Let's say a piece of music is played to me. How do we "expect" my brain to react? Certainly we expect it to do all sorts of mundane analysis, asking questions like "have I heard this music before?", "what are the lyrics for the refrain?", "doesn't this sound like a cross between Bach and Mozart - sort of like a Mach composition?" etc. And we expect there to be some sort of emotional response: "Listening to The Cure makes me depressed", "Listening to Kylie Minogue makes we want to destroy something," "listening to James Brown makes me feel good" etc.
But is this the extent of "normal" responses to music? Doesn't music usually evoke some other reactions? Doesn't it conjure images and memories at times? Doesn't it make us think about things? Doesn't it make us imagine things, explore ideas, clarify deep questions? If every time i listen to Miles playing Flemenco Sketches I involuntarily think of changing seasons, am I doing something out of the ordinary? Or am I just letting my mind wander the way a mind tends to wander when stimulated? If every time I hear the band Chicago on the radio I feel like I'm 13 years old and leafing through a soft core porn magazine, is my mind doing something worthy of note, or is it just doing what minds tend to do? If I listen to Jimi Hendrix and "see" splashes of color pulsing in my mind, as though the music were expressing those colors explicitly, am I doing anything fundamentally different? Sure, this whole "color" thing is more abstract than some other reactions - but we don't usually think that Jackson Pollock and Michelangelo were engaged in fundamentally different activities simply because one expressed himself with realistic images while the other used abstract ones.
So is this synaesthesia worthy of note because of the abstract nature of the response generated? I doubt it. Or is there something about the synesthetic response that makes it significantly different from some other product of a healthy imagination?
Of course, I have absolutely no expertise in psychology or neurology or anything like that, so my views are probably of little relevance to anybody. But for what it's worth, I tend to think that the human brain is inherently creative. Some people naturally create colorful images in their brains when they hear music, some create personalities for numbers and letters, some imagine numbers forming intricate patterns: these all seem very natural to me, even though these are not experiences that I usually have. The novelty isn't a surprise. I expect that the particular reactions that my brain has to music are probably novel to most other people as well. I would actually find it much more amazing to discover that some people simply don't have any comparable reaction when they hear music. I would wonder what had happened for such a person to suppress the inherent creativity of her mind.

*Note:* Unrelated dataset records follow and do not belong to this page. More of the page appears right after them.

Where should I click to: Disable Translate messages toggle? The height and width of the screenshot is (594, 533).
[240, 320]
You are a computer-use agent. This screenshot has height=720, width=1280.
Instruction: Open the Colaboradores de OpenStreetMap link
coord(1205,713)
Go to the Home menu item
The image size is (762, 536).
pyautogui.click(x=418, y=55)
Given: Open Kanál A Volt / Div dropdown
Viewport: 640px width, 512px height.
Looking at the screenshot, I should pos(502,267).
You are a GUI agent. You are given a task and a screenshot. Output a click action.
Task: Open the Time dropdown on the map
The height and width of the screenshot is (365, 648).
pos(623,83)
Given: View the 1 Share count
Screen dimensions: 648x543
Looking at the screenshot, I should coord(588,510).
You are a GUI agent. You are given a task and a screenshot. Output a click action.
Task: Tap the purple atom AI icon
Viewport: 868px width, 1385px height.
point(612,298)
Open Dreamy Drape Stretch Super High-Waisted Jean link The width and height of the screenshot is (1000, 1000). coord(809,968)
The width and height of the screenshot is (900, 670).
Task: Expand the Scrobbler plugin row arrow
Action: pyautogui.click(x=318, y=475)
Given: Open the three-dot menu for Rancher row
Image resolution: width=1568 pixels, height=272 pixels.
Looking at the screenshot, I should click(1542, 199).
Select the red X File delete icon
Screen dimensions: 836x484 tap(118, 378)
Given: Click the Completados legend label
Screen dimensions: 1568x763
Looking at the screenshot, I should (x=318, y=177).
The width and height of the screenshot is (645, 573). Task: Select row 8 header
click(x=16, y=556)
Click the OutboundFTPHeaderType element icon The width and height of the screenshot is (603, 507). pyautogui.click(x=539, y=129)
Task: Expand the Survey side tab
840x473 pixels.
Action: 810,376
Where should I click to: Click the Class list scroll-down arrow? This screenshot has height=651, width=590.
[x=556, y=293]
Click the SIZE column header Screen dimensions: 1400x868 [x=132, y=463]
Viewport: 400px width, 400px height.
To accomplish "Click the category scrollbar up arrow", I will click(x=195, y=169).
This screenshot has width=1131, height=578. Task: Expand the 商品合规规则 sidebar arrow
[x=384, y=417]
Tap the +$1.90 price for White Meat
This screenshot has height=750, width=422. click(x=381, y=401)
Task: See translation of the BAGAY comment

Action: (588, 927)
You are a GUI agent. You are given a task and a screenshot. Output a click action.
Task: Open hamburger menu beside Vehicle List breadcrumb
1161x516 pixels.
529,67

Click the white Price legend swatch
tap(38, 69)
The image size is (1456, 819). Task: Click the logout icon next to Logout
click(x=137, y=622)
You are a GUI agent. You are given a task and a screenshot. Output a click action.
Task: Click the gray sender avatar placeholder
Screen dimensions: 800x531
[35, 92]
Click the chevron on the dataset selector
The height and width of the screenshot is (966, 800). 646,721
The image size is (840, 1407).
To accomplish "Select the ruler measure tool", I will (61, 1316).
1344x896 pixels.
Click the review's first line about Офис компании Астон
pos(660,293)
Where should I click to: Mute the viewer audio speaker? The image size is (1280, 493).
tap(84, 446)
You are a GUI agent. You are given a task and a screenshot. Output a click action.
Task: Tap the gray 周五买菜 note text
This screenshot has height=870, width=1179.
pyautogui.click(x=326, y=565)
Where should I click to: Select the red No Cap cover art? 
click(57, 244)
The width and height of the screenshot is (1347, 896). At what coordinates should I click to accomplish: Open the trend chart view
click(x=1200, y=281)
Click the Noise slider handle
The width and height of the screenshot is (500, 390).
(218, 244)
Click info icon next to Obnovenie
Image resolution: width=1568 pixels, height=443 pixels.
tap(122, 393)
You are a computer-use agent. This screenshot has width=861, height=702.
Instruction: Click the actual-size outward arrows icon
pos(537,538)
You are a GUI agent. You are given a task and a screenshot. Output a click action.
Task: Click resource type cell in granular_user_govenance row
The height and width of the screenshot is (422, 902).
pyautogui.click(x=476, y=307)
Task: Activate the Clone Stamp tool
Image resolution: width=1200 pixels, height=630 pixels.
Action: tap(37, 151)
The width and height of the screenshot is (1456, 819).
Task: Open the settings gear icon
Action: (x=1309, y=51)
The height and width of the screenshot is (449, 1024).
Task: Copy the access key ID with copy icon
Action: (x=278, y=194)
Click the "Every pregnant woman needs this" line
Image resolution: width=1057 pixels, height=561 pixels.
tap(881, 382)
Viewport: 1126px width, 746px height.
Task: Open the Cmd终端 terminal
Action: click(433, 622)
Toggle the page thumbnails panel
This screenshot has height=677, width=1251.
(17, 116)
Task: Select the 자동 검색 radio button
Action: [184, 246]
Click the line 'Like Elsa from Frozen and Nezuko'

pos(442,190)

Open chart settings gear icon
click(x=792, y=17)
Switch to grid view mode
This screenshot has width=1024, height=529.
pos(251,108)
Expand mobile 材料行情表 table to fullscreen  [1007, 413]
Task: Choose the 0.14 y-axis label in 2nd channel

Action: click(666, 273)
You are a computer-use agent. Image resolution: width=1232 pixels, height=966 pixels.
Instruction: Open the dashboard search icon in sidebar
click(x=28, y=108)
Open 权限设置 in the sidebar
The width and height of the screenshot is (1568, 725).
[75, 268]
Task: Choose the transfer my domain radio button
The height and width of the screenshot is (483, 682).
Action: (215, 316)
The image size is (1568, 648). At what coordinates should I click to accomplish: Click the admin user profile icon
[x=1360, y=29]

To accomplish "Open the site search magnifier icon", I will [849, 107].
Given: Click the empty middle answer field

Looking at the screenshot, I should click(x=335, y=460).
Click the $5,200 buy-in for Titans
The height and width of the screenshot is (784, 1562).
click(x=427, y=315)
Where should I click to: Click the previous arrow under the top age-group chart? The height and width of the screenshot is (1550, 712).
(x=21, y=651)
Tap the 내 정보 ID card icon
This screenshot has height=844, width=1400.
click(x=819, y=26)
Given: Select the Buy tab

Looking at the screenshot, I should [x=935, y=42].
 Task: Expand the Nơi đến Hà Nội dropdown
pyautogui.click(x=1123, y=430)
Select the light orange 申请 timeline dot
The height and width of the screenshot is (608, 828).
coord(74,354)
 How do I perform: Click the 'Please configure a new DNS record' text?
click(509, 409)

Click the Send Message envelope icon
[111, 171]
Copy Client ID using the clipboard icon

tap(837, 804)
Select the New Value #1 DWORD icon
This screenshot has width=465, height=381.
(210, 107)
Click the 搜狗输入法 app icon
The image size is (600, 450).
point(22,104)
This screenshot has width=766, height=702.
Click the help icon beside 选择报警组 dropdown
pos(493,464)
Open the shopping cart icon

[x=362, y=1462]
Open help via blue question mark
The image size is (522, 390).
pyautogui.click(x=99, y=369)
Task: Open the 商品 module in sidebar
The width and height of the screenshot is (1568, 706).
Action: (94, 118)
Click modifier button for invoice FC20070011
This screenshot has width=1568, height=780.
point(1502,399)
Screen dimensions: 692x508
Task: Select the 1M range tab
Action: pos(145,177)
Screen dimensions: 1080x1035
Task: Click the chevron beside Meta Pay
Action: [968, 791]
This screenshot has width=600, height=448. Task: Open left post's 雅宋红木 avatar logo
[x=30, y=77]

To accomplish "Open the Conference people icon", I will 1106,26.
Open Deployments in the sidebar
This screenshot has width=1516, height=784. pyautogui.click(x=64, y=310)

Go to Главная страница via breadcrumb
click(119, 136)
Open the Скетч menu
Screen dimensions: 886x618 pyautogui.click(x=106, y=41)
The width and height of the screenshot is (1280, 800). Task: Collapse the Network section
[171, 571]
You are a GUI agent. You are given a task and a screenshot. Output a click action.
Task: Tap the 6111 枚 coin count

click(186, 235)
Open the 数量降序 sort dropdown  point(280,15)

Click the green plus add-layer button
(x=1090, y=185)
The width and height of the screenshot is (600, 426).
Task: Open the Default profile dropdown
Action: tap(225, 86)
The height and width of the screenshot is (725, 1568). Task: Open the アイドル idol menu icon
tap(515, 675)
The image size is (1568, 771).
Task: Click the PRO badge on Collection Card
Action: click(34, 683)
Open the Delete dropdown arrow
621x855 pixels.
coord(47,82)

As for all the visual or tactile adjectives that people use to describe sound: I suspect these have little or nothing to do with synaesthesia. When somebody presents us with a test question like: "Hat is to head just as _______ is to hand," most of us are going to guess that the blank is appropriately filled with "glove". This is not because we "feel" glove is the right answer, or because something deep inside our souls conjures the image of a glove when somebody says "hand", but because we infer the nature of the relationship from the statement linking hat and head. Similarly, we infer what is meant when someone pairs the words "bright" and "sound" by considering the relationship between word "bright" and the word "color". Our brains are able to distill the essence of "brightness" in such a way that it can be applied to sound. Amazingly, our brains seem to do this very consistently, so that almost everybody is going to come to the conclusion that a ride cymbal sounds "bright". Importantly, this conclusion is reached without relying on anybody actually seeing any bright color her mind's eye when hearing a ride cymbal played.